From the code snippet above, we have a region-based mapping.

  • MapEc2Region: - Represents the name of the map. You decide on the map name.

  • us-east-2: - Represents the top-level key.

    - For this case, the region top-level key has to be the specific regions you want to be referenced in your resources.

  • AMI_ID: - Represents the second-level key.

    - Represents the ami-id that will be used by the resources you specify in the region you indicated as the top-level key.

    Assuming we create an ec2-instance, we will have to reference this map on the instance's ImageId property.

      Resources:
          DemoEC2Instance: 
          Type: AWS::EC2::Instance
          Properties: 
            ImageId: !FindInMap 
              - MapEc2Region
              - !Ref AWS::Region
              - AMI_ID
    

In the EC2 Instance resource, you use the !FindInMap intrinsic function to dynamically select the appropriate AMI ID based on the region where the stack is deployed.

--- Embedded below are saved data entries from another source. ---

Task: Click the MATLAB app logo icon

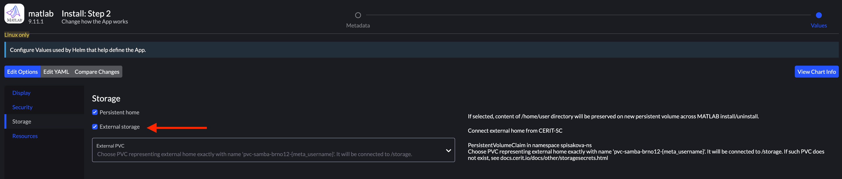Action: click(x=14, y=14)
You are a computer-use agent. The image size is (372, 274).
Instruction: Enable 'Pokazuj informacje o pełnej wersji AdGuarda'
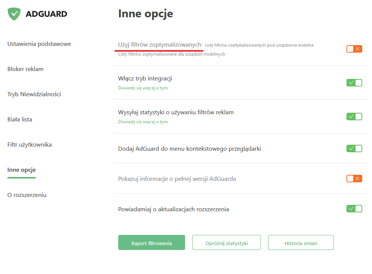[x=354, y=179]
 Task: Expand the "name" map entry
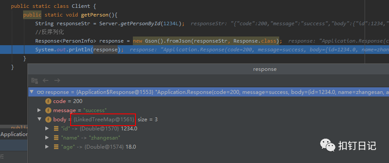click(x=47, y=138)
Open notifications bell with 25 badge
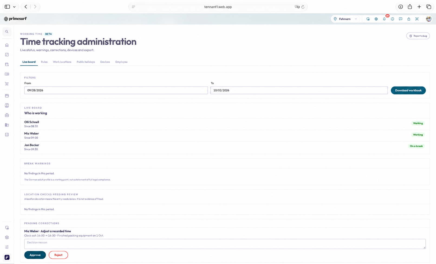Screen dimensions: 436x264 coord(384,19)
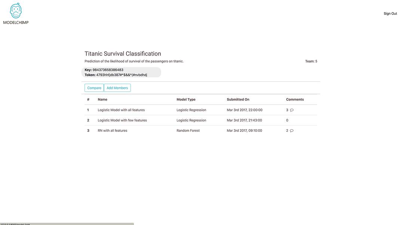Click the ModelChimp monkey logo
Screen dimensions: 402x225
click(x=16, y=11)
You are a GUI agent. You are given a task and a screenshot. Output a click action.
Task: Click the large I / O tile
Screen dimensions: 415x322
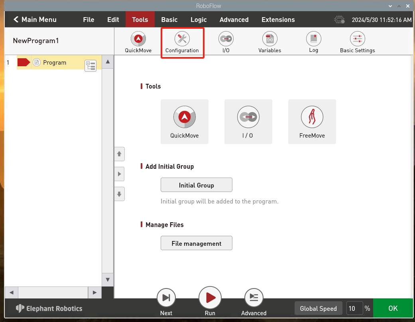click(248, 121)
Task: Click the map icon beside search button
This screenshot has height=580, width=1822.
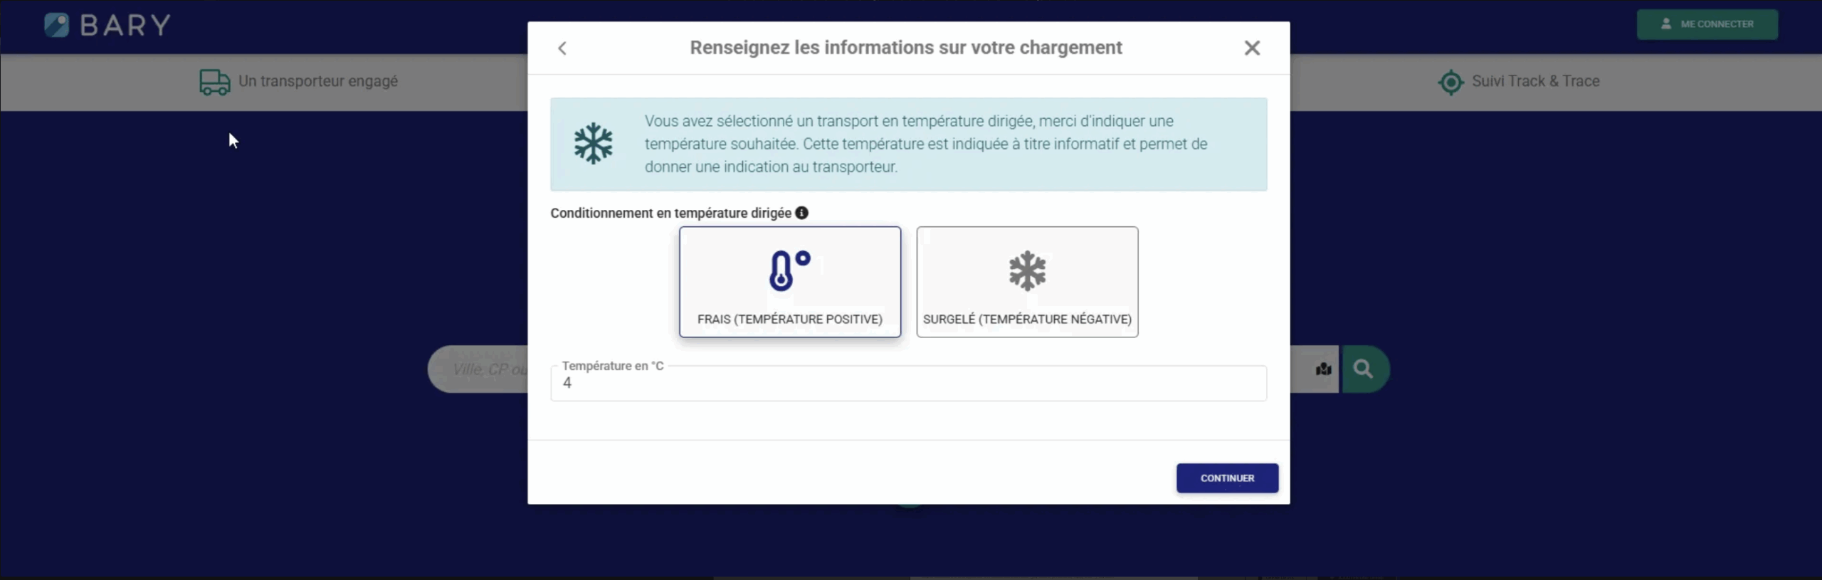Action: (x=1323, y=369)
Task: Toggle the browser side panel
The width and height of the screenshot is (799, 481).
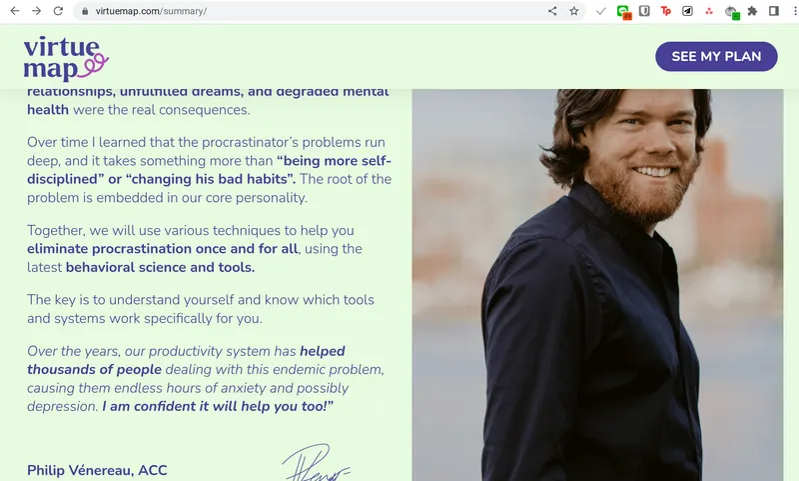Action: coord(773,11)
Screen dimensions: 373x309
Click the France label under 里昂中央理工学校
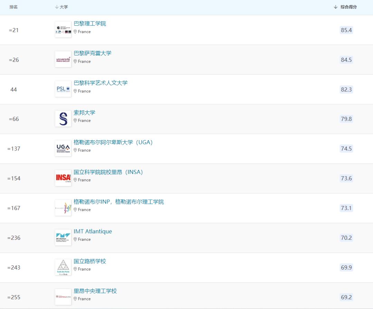pos(84,299)
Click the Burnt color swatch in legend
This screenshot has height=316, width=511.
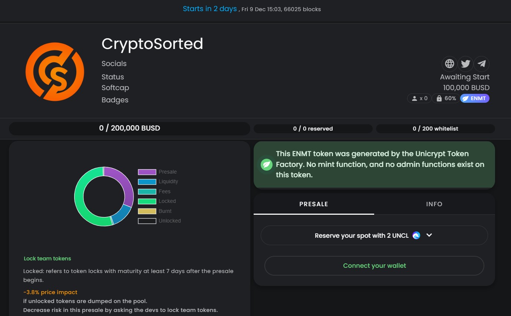[x=147, y=211]
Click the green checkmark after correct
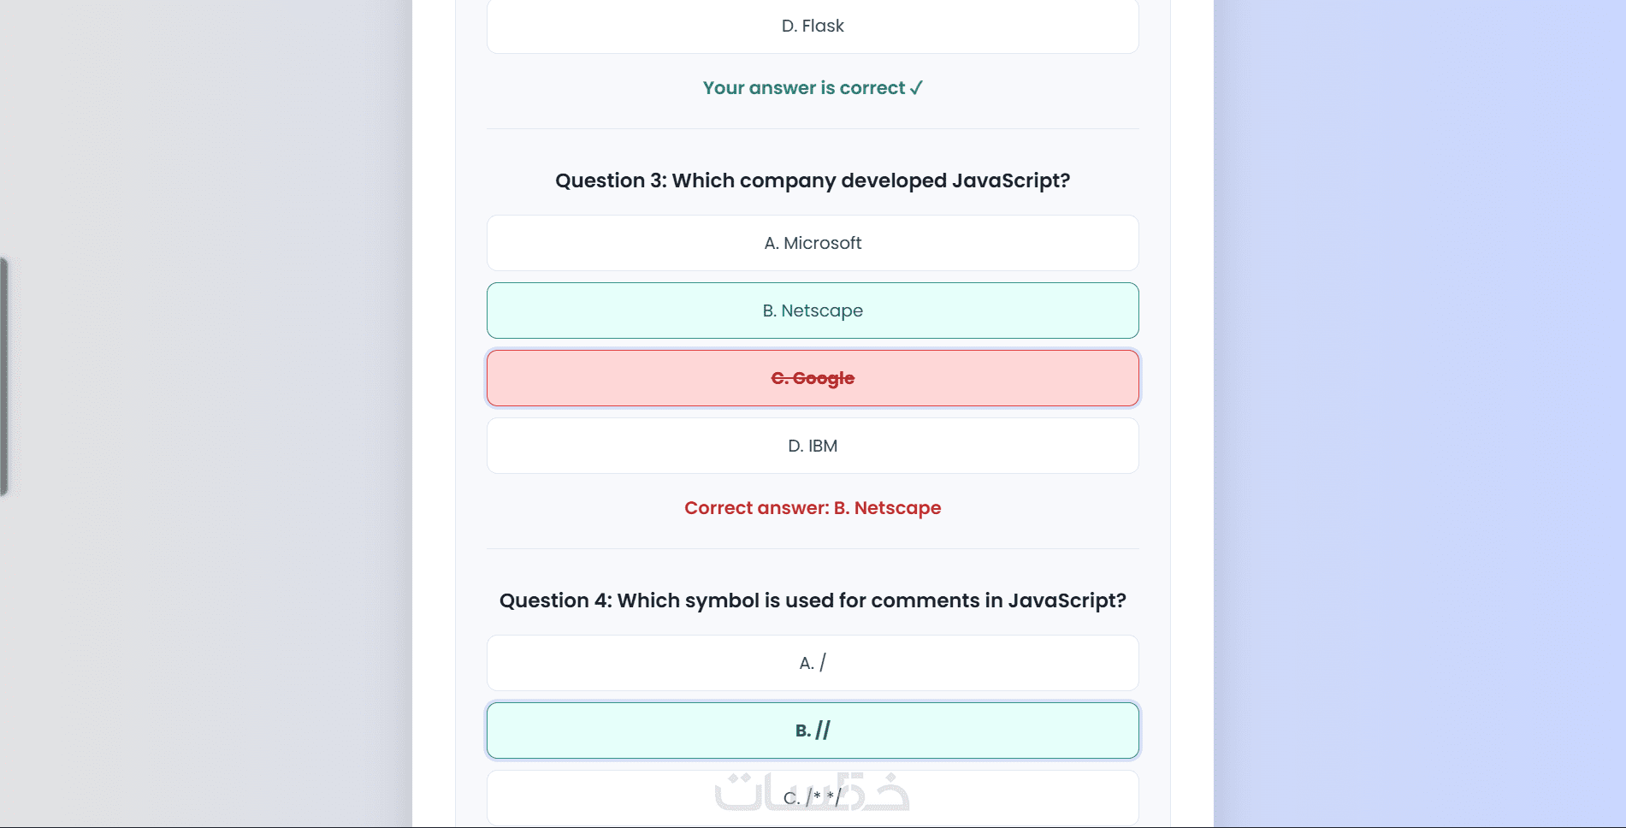Viewport: 1626px width, 828px height. point(916,88)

Once you have identified the intrinsic function used to retrieve the image id, you will need to add three arguments as a list for the FindInMap function. Here is a detailed breakdown:

MapEc2Region - You will need to indicate the specific map name that will be used to retrieve the ami-id.

!Ref AWS::Region - We use Ref intrinsic function to reference the top level key MapEc2Region

AMI_ID - The specific second-level key within the top-level key that retrieves the corresponding ami-id.

Template Example

Below is a template with Mappings, Parameters and Resources. Take note of how the mappings are being referenced within the template.

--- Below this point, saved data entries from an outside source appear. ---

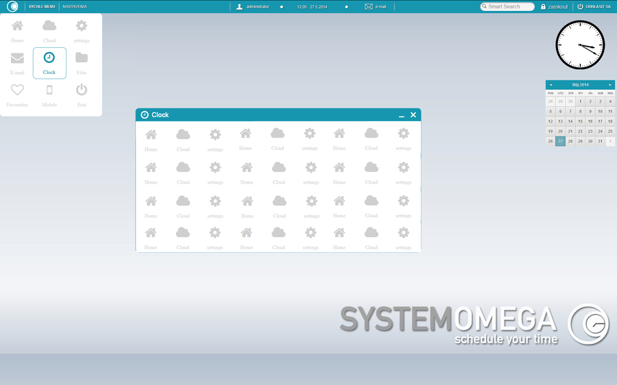Open the RYCHLE MENU item
The height and width of the screenshot is (385, 617).
tap(42, 6)
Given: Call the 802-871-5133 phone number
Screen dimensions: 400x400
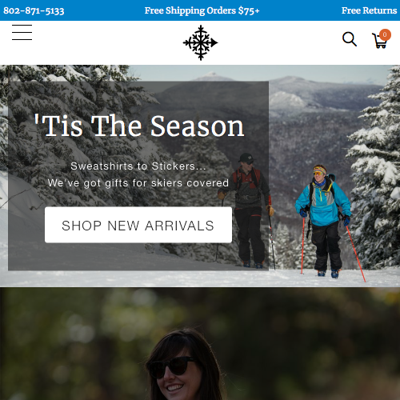Looking at the screenshot, I should [34, 10].
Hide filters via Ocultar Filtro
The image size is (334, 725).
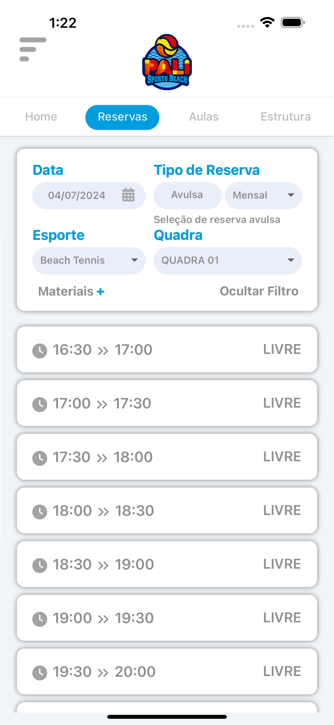(259, 291)
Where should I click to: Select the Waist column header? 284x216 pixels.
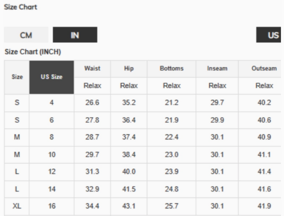pyautogui.click(x=92, y=68)
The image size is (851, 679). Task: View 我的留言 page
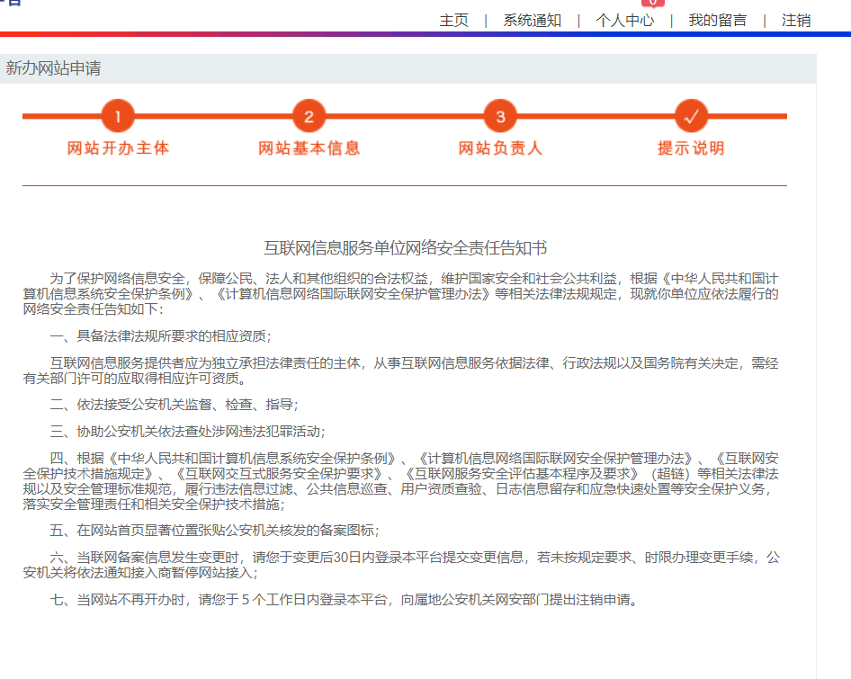tap(717, 20)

AWSTemplateFormatVersion: 2010-09-09
Description: Creating an ec2 instance

Parameters:
  ParamEnvironmentType:             
    Description: Select the Environment Type from the list
    Type: String
    Default: Dev
    AllowedValues:
      - Prod
      - Dev

  ParamKeyName:
    Description: Select the key name from the list
    Type: AWS::EC2::KeyPair::KeyName

  ParamAZName:
    Description: Select the Avaiability Zone name from the list
    Type: AWS::EC2::AvailabilityZone::Name

Mappings:          # Allows cloudformation to use only these AMIs in the following regions. 
  MapEc2Region:    
    us-east-2:
      AMI: ami-01572eda7c4411960      # Replace the AMI ID with the ones you see on EC2 Console      
    us-west-2:
      AMI: ami-01572eda7c4411960

  MapEnvironmentType:     # Allows cloudformation to only use these instances depending on the Env type 
    Prod: 
      InstanceType: t3.micro
    Dev:
      InstanceType: t3.small

Resources:
  HTTpSShSecurityGroup:
    Type: AWS::EC2::SecurityGroup
    Properties:
      GroupDescription: Allow HTTP and SSH traffic 
      GroupName: DemoHTTPSShSecurityGroup
      SecurityGroupIngress:
        - IpProtocol: tcp
          FromPort: '80'
          ToPort: '80'
          CidrIp: 0.0.0.0/0
        - IpProtocol: tcp
          FromPort: '22'
          ToPort: '22'
          CidrIp: 0.0.0.0/0

  MyEC2Instance1: 
    Type: AWS::EC2::Instance
    Properties: 
      ImageId: !FindInMap 
        - MapEc2Region                # Mapping Name
        - !Ref AWS::Region            # Top-Level Key 
        - AMI                         # Second-Level Key     
      KeyName: !Ref ParamKeyName
      AvailabilityZone: !Ref ParamAZName
      InstanceType: !FindInMap
        - MapEnvironmentType
        - !Ref ParamEnvironmentType
        - InstanceType
      Tags:
        - Key: Name
          Value: DevInstance
      UserData:
        Fn::Base64: |
          #!/bin/bash -xe
          yum update -y
          yum install -y httpd
          systemctl start httpd
          systemctl enable httpd
          echo '<html><h1>Hello From Your Restart Web Server!</h1></html>' > /var/www/html/index.html
      SecurityGroups: 
        - !Ref HTTpSShSecurityGroup

Key Takeaways

Flexibility and Reusability

Mappings let you dynamically adjust your template to fit different scenarios without making any changes to the template. e.g. Having different environments (dev, test, prod), with different instance types supported for your instances that can be deployed in different regions.

Maintainability

Mappings make it easy to centrally manage and update your configurations. Any changes needed promptly can be easily implemented without searching through the entire template.